# [Supplied passage]
* * * * *

In geometry, the truncated order-4 octagonal tiling is a uniform tiling of the hyperbolic plane. It has Schläfli symbol of t0,1{8,4}.  A secondary construction t0,1,2{8,8} is called a truncated octaoctagonal tiling with two colors of hexakaidecagons.

Constructions 
There are two uniform constructions of this tiling, first by the [8,4] kaleidoscope, and second by removing the last mirror, [8,4,1+], gives [8,8], (*882).

Dual tiling

Symmetry

The dual of the tiling represents the fundamental domains of (*882) orbifold symmetry. From [8,8] symmetry, there are 15 small index subgroup by mirror removal and alternation operators. Mirrors can be removed if its branch orders are all even, and cuts neighboring branch orders in half. Removing two mirrors leaves a half-order gyration point where the removed mirrors met. In these images unique mirrors are colored red, green, and blue, and alternatively colored triangles show the location of gyration points. The [8+,8+], (44×) subgroup has narrow lines representing glide reflections. The subgroup index-8 group, [1+,8,1+,8,1+] (4444) is the commutator subgroup of [8,8].

* * * * *

# [Set exercise 1]
Reproduce the rows from the line with "Toggle LBL labels" up to and including the line with "coord(400,393)", keeping them identical.

* * * * *

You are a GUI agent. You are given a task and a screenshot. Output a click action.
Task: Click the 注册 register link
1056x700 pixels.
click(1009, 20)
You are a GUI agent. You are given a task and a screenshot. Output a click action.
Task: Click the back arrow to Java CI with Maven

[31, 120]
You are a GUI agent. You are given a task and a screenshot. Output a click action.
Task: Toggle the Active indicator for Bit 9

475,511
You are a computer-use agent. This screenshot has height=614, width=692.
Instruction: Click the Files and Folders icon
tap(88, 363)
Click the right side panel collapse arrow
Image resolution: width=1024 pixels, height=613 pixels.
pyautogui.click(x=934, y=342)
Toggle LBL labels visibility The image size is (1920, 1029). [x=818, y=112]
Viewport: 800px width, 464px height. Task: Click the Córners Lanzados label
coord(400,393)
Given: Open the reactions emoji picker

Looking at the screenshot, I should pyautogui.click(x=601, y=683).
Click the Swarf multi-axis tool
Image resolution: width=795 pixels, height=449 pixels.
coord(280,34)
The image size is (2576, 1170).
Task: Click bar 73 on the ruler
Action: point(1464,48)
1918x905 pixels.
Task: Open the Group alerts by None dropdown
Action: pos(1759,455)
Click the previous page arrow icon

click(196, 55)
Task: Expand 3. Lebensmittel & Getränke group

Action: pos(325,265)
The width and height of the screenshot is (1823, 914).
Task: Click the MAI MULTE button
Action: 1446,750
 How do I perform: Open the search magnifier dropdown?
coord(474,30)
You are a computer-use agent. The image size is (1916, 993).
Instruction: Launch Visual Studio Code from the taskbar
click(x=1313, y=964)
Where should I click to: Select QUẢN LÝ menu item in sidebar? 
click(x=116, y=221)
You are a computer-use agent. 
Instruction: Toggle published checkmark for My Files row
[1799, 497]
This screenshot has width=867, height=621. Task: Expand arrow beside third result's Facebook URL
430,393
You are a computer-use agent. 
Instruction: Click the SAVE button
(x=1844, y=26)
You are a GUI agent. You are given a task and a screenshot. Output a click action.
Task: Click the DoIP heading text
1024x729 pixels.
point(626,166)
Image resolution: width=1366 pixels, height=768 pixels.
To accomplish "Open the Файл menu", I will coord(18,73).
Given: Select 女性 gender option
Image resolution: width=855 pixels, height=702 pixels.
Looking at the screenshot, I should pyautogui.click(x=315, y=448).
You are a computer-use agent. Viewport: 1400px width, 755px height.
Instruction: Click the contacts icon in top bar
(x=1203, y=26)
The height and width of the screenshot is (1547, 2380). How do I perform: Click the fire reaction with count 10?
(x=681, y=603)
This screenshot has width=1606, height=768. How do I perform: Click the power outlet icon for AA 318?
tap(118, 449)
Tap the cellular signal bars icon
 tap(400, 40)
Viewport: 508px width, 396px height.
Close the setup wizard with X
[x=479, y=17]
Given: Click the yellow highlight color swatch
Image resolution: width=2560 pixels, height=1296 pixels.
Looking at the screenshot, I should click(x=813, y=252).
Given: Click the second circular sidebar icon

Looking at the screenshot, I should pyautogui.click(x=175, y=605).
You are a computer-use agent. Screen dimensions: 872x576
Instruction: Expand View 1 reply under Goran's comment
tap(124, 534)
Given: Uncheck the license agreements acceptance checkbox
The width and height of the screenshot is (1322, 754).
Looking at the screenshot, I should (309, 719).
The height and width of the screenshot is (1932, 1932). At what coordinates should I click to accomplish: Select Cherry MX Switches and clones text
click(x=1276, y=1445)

* * * * *

# [Set exercise 2]
For each statement, say whether it agrees with the text on the truncated order-4 octagonal tiling, and support each answer with the deciding words quoted from that text. (a) The tiling's Schläfli symbol is t0,1{8,4}. (b) From [8,8] symmetry there are 12 small index subgroups. (c) In the [8+,8+], (44×) subgroup, narrow lines represent glide reflections.

# [Task output 1]
Toggle LBL labels visibility The image size is (1920, 1029). [x=818, y=112]
Viewport: 800px width, 464px height. Task: Click the Córners Lanzados label
coord(400,393)

# [Task output 2]
(a) Yes: "It has Schläfli symbol of t0,1{8,4}."
(b) No: "From [8,8] symmetry, there are 15 small index subgroup by mirror removal and alternation operators."
(c) Yes: "The [8+,8+], (44×) subgroup has narrow lines representing glide reflections."